Fortunately, Harper Collins wanted to press on, and so Donovan went back to work.
Dashing Dog was actually first published many years ago, but Donovan says in the original version, the illustrations did not do the text justice.
"With Margaret Mahy's books, not all of them, but quite a few of them, I feel that the illustrators have let Margaret Mahy carry the weight of the book ... I've often thought the illustrations in a lot of her books are pretty cruddy."
Because of that, Donovan wound up spending around six months on his illustrations until they were the best he could make them.
"If I can do something brilliant with my art to match what she's with her art, that would be brilliant.

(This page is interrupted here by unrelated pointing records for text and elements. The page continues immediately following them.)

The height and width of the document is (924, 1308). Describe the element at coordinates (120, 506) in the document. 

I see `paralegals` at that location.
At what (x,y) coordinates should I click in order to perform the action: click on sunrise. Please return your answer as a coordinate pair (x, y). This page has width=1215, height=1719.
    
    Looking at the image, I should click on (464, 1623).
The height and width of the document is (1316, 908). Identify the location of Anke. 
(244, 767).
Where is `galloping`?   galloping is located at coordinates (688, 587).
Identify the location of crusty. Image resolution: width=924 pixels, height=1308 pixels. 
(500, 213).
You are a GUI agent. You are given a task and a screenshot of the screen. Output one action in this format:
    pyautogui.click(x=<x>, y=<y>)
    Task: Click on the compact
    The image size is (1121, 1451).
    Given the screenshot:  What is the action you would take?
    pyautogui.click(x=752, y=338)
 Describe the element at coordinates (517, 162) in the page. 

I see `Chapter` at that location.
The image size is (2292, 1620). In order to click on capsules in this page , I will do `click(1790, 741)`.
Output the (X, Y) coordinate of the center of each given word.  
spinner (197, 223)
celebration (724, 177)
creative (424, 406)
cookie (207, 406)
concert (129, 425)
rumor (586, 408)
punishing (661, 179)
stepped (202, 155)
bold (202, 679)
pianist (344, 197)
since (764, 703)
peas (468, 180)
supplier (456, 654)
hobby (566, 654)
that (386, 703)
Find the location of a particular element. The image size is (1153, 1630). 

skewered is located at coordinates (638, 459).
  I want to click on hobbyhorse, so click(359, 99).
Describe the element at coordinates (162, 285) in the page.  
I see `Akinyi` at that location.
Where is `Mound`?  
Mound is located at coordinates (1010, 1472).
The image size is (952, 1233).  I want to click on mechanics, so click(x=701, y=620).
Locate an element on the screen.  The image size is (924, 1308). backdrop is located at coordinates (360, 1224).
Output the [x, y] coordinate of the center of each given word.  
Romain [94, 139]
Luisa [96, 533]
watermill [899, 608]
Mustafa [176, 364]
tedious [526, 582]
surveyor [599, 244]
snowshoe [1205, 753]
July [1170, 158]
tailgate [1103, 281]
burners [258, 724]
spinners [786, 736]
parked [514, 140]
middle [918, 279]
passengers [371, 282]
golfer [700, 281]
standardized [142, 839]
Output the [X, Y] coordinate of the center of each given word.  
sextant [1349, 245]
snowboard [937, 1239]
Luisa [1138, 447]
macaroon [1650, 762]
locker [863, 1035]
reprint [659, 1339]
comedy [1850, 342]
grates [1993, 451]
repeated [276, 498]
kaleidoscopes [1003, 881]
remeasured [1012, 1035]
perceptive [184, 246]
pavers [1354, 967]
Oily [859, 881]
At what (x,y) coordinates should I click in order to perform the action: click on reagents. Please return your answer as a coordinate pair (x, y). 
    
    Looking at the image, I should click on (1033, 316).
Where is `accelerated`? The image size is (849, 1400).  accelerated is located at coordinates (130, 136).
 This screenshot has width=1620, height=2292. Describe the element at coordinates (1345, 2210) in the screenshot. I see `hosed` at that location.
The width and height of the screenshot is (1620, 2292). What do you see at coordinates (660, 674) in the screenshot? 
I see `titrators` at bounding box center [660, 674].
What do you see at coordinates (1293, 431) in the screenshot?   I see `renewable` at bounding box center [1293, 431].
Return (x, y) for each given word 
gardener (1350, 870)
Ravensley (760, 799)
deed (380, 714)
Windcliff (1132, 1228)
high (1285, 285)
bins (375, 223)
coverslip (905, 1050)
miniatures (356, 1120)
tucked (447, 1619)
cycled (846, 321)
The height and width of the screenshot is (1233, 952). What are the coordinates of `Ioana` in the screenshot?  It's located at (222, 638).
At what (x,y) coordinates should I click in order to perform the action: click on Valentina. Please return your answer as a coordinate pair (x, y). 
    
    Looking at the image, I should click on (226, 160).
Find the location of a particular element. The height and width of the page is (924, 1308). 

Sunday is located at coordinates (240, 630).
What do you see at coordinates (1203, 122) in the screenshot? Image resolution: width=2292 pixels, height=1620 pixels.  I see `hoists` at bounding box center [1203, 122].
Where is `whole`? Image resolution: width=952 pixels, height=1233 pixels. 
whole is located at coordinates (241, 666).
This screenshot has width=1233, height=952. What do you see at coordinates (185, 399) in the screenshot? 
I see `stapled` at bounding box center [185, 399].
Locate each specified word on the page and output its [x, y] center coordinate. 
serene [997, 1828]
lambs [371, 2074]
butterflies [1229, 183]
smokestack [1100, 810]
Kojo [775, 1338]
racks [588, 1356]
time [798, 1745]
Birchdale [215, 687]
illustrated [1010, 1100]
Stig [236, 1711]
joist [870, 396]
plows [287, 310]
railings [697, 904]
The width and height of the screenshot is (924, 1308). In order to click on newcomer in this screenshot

I really tortured myself doing the art for this book trying to match up."
He says although Margaret didn't specify what breed of canine the dashing dog is, or where the story is set, she clearly had a great understanding of the relationship between author and illustrator, which Donovan says ideally is a 50/50 relationship where the author trusts the illustrator to add their part to the project.
"She doesn't confine me or control me or tell me what to do and it's such a lovely book to work on because she did her thing and I did my thing and I'm really proud of the work that I've done."
Donovan gave the dashing dog's appearance some thought and eventually decided the text suggested a large poodle.
It was not until later that he found out that Margaret had had a poodle and had written Dashing Dog about it, a coincidence Donovan finds amazing.
The illustrations in Dashing Dog are full of detail and Donovan says he hopes children reading Dashing Dog will discover new things at each read and feel the world inhabited by the dashing dog carries on beyond the edges of the pages.
He says what he loves about Dashing Dog is that Margaret takes the character on an arc where the dog starts out as a la-de-da kind of dog and at the end of the story is our hero, and it's all done in a deceptively simple way.
"Without the right kind of pictures we wouldn't get the full impact of all that, and I think that's kind of what happened with the original version.
"Often the pictures in her books are quite sombre and solemn and the pictures need to convey that real energy and silliness and fun that she has with the words and do that with the pictures."
Dashing Dog was released earlier this month and Donovan has also recently released another book, The Weather Machine.
Among the many projects he's currently working on is a comic novel, Monkey Boy, set during the Napoleonic Wars and featuring "warships, ghosts and people being slaughtered all over the place" which he hopes to publish next year.